W. P. Carey, a net lease REIT specializing in corporate sale-leasebacks, build-to-suits and the acquisition of single-tenant net lease properties, announced establishing its first emissions reduction target for Scope 1 and 2 GHG emissions.
In 2024, the company established a goal to reduce absolute Scope 1 and 2 market-based emissions by 34% by 2028 from a 2023 base year. W.P. Carey amended its credit facility to incorporate a sustainability-linked feature.
As detailed in its 2024 Corporate Responsibility Report, the company achieved a 63% reduction in Scope 1 and 2 emissions through the purchase of unbundled, verifiable RECs covering 100% of its 2024 electricity use. Without RECs, W. P. Carey’s Scope 1 and 2 emissions decreased by 2%.
The company also pursued solar opportunities via CareySolar®, increasing total solar in the portfolio to approximately 30 megawatts (MW). To maintain this progress, the company plans to continue procuring unbundled RECs annually or retire RECs generated from CareySolar® projects within its portfolio while exploring additional reduction opportunities.
W. P. Carey also completed its inaugural double materiality assessment and continued to prioritize green leasing, increasing the percentage of leases with green lease provisions to more than 30% as of year-end 2024.

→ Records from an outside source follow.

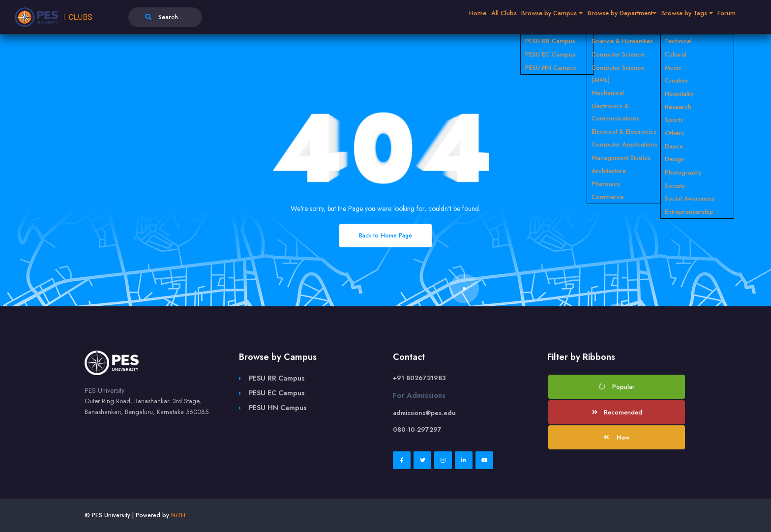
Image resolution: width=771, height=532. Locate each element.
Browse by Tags (673, 17)
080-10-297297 (417, 429)
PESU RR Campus (277, 378)
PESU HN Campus (278, 408)
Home (424, 17)
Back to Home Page (386, 236)
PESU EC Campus (277, 393)
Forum (722, 17)
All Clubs (459, 17)
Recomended (618, 412)
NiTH (178, 515)
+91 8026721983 (419, 378)
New (616, 437)
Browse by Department (597, 17)
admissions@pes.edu (424, 413)
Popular (616, 386)
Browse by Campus (516, 17)
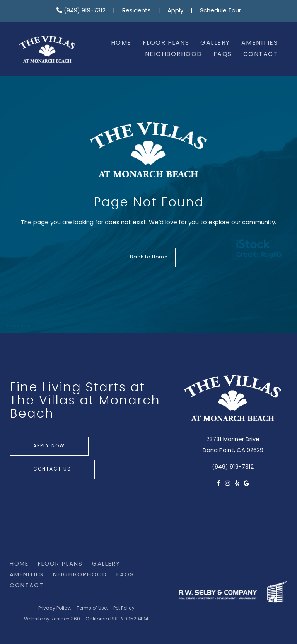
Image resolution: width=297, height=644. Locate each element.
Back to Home (148, 257)
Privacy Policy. (55, 608)
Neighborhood (174, 54)
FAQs (223, 54)
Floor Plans (166, 43)
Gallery (215, 43)
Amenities (259, 43)
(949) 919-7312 (81, 11)
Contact (261, 54)
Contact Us (52, 469)
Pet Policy (124, 608)
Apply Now (49, 446)
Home (121, 43)
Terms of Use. (92, 608)
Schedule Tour (220, 11)
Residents (137, 11)
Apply (175, 11)
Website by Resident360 (52, 619)
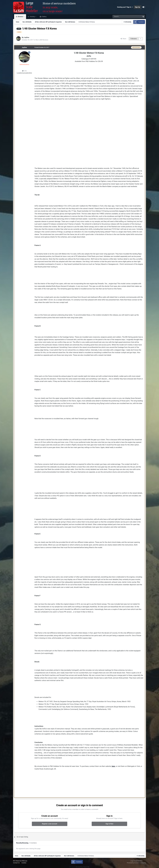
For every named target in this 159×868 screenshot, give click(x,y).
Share (123, 38)
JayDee (26, 37)
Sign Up (137, 7)
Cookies (24, 863)
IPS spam (72, 867)
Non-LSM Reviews (42, 40)
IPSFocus (24, 861)
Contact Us (16, 863)
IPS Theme (16, 861)
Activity (32, 17)
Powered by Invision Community (136, 863)
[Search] (122, 17)
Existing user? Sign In (125, 7)
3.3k (24, 71)
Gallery (44, 17)
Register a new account (49, 824)
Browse (21, 17)
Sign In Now (109, 824)
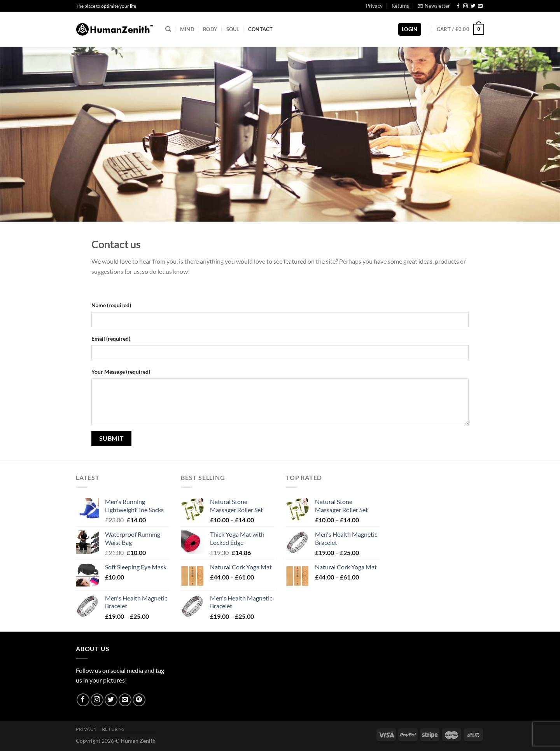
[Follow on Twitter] (473, 6)
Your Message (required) (121, 371)
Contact (261, 29)
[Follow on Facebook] (458, 6)
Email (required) (111, 338)
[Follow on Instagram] (466, 6)
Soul (233, 29)
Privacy (374, 6)
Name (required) (111, 305)
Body (210, 29)
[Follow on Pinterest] (139, 700)
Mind (187, 29)
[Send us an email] (480, 6)
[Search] (168, 29)
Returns (400, 6)
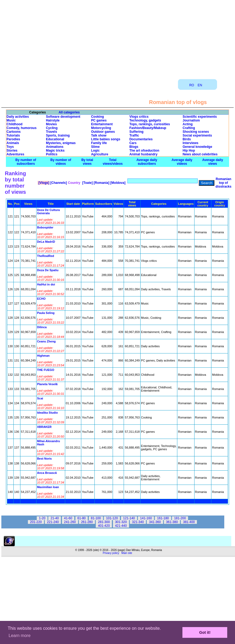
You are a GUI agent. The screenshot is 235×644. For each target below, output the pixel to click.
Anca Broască (47, 473)
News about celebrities (200, 154)
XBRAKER (44, 427)
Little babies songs (105, 139)
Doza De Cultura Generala (48, 212)
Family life (99, 143)
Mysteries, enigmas (61, 143)
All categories (69, 112)
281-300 (104, 522)
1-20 (42, 518)
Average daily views (213, 162)
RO (192, 85)
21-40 (54, 518)
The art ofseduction (144, 151)
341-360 (155, 522)
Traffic (134, 135)
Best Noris (44, 459)
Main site (127, 553)
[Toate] (87, 183)
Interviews (190, 143)
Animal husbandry (143, 154)
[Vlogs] (43, 183)
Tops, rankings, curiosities (149, 124)
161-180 (163, 518)
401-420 (104, 526)
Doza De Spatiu (48, 270)
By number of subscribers (25, 162)
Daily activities (17, 117)
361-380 (172, 522)
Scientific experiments (200, 117)
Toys (10, 147)
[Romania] (101, 183)
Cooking (97, 117)
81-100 (96, 518)
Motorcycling (101, 128)
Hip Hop (189, 151)
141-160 (146, 518)
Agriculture (100, 154)
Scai (40, 398)
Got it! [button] (205, 632)
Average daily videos (182, 162)
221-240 (53, 522)
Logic (95, 151)
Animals (13, 143)
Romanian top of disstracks (223, 183)
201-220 (36, 522)
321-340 (138, 522)
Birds (187, 139)
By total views (87, 162)
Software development (63, 117)
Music (11, 120)
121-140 (129, 518)
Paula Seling (46, 313)
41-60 (68, 518)
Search (207, 183)
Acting (188, 124)
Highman (43, 356)
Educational (55, 139)
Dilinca (42, 327)
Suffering (136, 132)
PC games (99, 120)
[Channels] (58, 183)
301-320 (121, 522)
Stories (12, 151)
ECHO (41, 299)
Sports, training (58, 135)
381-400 (189, 522)
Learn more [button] (20, 635)
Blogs (134, 147)
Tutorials (13, 135)
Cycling (52, 128)
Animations (54, 147)
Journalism (191, 120)
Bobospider (45, 227)
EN (200, 85)
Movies (51, 124)
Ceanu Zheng (46, 341)
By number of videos (61, 162)
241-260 (70, 522)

The company also increased tenant enrollment in electricity usage data reporting to more than 60% as a percentage of portfolio square footage and completed its first carbon-neutral construction project.
In 2024, W. P. Carey’s energy and GHG intensity both decreased, primarily driven by renewable energy certificate (REC)

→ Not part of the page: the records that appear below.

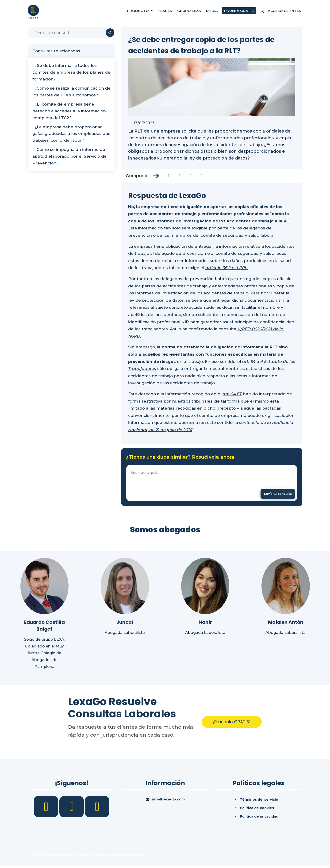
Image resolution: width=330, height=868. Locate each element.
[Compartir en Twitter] (179, 176)
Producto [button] (138, 11)
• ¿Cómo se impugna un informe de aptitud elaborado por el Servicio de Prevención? (69, 156)
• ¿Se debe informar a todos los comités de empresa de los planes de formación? (71, 72)
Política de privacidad (259, 818)
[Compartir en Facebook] (169, 176)
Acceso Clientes (280, 11)
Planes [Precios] (165, 11)
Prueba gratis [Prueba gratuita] (239, 11)
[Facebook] (47, 808)
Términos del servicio (259, 801)
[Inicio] (33, 11)
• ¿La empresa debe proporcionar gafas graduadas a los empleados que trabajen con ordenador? (71, 134)
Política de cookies (257, 809)
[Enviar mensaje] (275, 494)
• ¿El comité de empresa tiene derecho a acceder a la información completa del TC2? (69, 111)
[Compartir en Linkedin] (191, 176)
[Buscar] (71, 32)
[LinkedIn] (72, 808)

purchases as well as new 2024 vacancies of properties with a higher energy efficiency profile. The company’s total energy use increased year-over-year, primarily as a result of greater natural gas consumption and despite a reduction in electricity use.

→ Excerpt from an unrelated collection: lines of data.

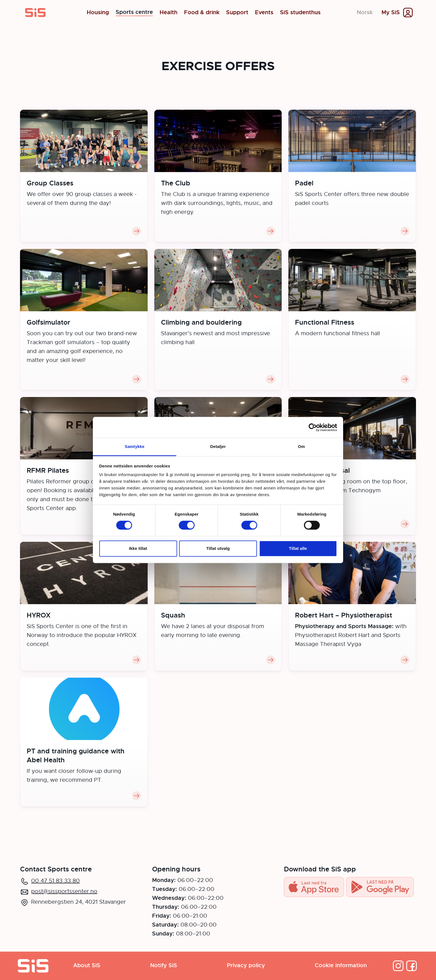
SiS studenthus (300, 13)
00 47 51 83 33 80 (55, 881)
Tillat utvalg (218, 548)
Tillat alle (298, 548)
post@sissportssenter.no (64, 891)
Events (264, 13)
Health (168, 13)
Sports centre (134, 12)
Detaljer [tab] (218, 446)
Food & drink (201, 13)
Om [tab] (301, 446)
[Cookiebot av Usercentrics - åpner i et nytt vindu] (313, 427)
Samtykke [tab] (135, 446)
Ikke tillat (138, 548)
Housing (98, 13)
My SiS (391, 13)
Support (237, 13)
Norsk (365, 12)
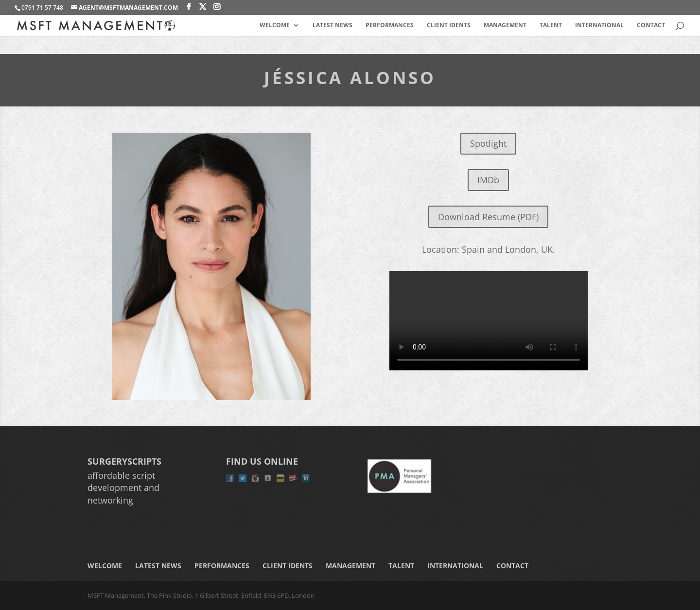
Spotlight (488, 143)
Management (505, 25)
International (599, 25)
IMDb (488, 180)
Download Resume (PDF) (488, 217)
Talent (551, 25)
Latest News (332, 25)
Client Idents (449, 25)
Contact (651, 25)
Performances (389, 25)
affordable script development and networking (123, 488)
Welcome (275, 25)
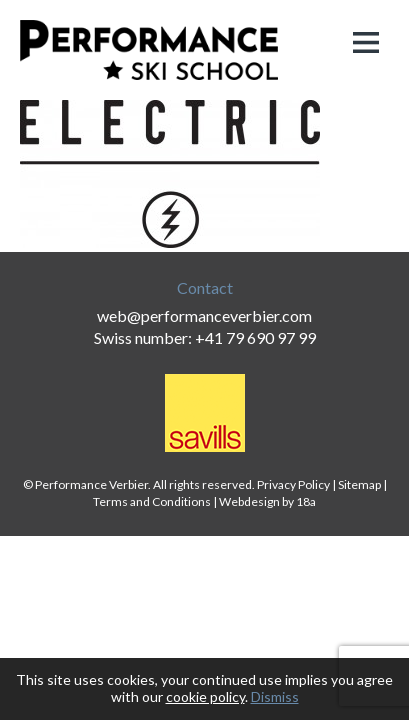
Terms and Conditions (152, 501)
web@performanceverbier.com (204, 315)
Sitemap (359, 484)
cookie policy (205, 696)
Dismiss (275, 696)
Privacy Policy (293, 484)
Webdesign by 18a (267, 501)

“Guided by our commitments to Investing for the Long Run and Doing Good While Doing Well, we’ve made significant strides in advancing our corporate responsibility goals — efforts that support our core business objectives and future growth. By keeping sustainability, social impact and strong governance at the forefront of our business, we’re able to align our actions with our values while continuing to focus on delivering long-term value for our stakeholders,” said CEO Jason Fox in a statement.